Pour rappel, après avoir imposé une taxe de 250 millions d’euros à Electrabel (une petite partie à charge de SPE) en 2008, le fédéral a réitéré l’opération pour 2009. Le groupe a payé, mais a contesté la mesure devant la cour constitutionnelle. Aujourd’hui, l’objectif, pour les deux parties, est d’arriver à mettre en place des règles claires et précises.

Savoir Plus

Nature & Progrès dénonce la proposition de Paul Magnette

L'asbl Nature & Progrès a vivement réagi à la proposition de Paul Magnette qui souhaite prolonger de dix ans la durée d'exploitation des trois plus anciennes centrales nucléaires belges. Elle parle "d'erreur historique" et demande au gouvernement d'appliquer la loi de sortie du nucléaire, telle qu'adoptée en 2003.

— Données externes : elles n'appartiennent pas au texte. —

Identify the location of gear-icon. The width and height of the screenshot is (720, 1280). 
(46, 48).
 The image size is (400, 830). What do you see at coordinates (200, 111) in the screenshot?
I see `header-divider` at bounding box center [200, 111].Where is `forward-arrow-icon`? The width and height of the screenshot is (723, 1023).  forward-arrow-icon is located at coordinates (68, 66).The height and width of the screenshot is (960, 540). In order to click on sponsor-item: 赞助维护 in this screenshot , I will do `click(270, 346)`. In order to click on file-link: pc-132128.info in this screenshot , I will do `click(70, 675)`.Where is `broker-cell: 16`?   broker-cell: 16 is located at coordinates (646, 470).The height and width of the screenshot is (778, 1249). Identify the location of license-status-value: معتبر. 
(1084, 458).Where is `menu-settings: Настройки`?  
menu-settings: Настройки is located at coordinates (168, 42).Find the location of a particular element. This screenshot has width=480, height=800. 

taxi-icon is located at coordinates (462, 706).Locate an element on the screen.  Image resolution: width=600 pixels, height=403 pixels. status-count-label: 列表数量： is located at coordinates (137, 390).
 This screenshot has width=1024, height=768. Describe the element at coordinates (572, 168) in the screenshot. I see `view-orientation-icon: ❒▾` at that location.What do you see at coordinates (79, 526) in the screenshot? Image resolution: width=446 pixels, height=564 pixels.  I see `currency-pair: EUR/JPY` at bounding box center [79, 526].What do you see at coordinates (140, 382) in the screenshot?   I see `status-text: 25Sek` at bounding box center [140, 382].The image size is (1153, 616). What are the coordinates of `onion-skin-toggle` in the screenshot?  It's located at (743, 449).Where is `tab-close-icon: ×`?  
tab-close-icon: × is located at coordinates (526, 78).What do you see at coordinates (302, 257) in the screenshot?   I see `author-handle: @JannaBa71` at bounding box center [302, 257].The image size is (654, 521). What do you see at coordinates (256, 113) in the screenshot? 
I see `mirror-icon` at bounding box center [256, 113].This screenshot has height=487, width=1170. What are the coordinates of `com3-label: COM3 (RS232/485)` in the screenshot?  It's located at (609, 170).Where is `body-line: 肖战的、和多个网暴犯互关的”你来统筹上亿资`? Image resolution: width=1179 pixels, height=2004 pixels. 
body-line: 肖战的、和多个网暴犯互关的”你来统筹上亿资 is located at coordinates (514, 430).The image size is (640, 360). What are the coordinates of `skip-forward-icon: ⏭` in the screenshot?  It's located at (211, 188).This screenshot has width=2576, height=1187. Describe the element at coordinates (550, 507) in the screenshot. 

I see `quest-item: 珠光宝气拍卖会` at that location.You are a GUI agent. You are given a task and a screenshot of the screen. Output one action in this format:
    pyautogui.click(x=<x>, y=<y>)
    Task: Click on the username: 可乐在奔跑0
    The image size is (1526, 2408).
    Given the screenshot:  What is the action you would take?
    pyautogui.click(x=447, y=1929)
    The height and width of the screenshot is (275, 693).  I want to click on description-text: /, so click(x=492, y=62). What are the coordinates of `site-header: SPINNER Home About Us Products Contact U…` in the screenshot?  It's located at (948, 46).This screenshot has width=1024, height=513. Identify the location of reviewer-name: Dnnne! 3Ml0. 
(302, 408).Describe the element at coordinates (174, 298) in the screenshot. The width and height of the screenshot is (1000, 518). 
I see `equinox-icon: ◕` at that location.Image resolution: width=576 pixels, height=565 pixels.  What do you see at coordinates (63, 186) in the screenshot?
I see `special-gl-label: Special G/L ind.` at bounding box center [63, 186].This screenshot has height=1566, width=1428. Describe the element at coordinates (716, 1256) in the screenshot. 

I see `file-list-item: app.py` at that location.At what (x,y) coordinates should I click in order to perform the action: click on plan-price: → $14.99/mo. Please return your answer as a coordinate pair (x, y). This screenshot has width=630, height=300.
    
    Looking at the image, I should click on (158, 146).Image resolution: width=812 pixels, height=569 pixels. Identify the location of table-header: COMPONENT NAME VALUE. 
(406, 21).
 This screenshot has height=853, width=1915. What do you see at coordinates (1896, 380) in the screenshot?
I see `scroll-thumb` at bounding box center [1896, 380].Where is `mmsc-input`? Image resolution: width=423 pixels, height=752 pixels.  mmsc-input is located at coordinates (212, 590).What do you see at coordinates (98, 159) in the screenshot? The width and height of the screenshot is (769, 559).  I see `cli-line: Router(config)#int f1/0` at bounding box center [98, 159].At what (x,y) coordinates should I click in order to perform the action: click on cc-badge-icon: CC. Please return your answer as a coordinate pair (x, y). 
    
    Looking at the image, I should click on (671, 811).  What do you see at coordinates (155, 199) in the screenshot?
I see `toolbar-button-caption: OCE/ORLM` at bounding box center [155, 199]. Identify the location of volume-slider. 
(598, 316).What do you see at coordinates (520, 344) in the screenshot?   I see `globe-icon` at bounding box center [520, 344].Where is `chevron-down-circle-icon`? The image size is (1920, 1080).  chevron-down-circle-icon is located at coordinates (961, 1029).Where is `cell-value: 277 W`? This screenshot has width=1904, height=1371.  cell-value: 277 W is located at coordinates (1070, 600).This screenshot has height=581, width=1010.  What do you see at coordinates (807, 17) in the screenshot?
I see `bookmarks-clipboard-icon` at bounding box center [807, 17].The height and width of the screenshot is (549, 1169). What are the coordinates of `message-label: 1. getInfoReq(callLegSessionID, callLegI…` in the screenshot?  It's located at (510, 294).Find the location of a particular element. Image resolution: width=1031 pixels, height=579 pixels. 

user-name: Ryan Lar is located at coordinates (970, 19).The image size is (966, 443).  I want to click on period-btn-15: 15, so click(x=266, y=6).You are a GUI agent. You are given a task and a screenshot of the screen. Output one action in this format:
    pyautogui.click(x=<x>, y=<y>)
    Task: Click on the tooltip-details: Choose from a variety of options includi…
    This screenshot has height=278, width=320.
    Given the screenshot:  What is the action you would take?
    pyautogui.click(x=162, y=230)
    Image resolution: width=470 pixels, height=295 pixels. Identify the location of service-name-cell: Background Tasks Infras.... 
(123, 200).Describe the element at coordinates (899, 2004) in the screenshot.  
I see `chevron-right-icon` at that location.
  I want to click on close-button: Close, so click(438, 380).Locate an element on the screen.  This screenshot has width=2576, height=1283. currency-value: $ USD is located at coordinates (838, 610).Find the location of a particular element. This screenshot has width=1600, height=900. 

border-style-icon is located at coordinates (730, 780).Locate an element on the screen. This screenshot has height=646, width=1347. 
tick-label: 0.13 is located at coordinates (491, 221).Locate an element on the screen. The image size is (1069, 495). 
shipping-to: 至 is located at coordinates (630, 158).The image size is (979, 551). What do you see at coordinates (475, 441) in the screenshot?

L'association estime que la proposition de Paul Magnette sert à "combler les trous dans le budget de l'Etat laissés par la crise économique et financière".

Nature & Progrès, dont la mission est de renforcer la prise de conscience, la solidarité et l'échange, considère que le citoyen est "perdant" en "payant cette technologie sans avenir".

Dès lors, l'association considère que "la loi de sortie du nucléaire, adoptée par l'Etat Belge en 2003, doit absolument être appliquée comme prévu" et qu'"une politique énergétique digne de ce nom se mène à très long terme".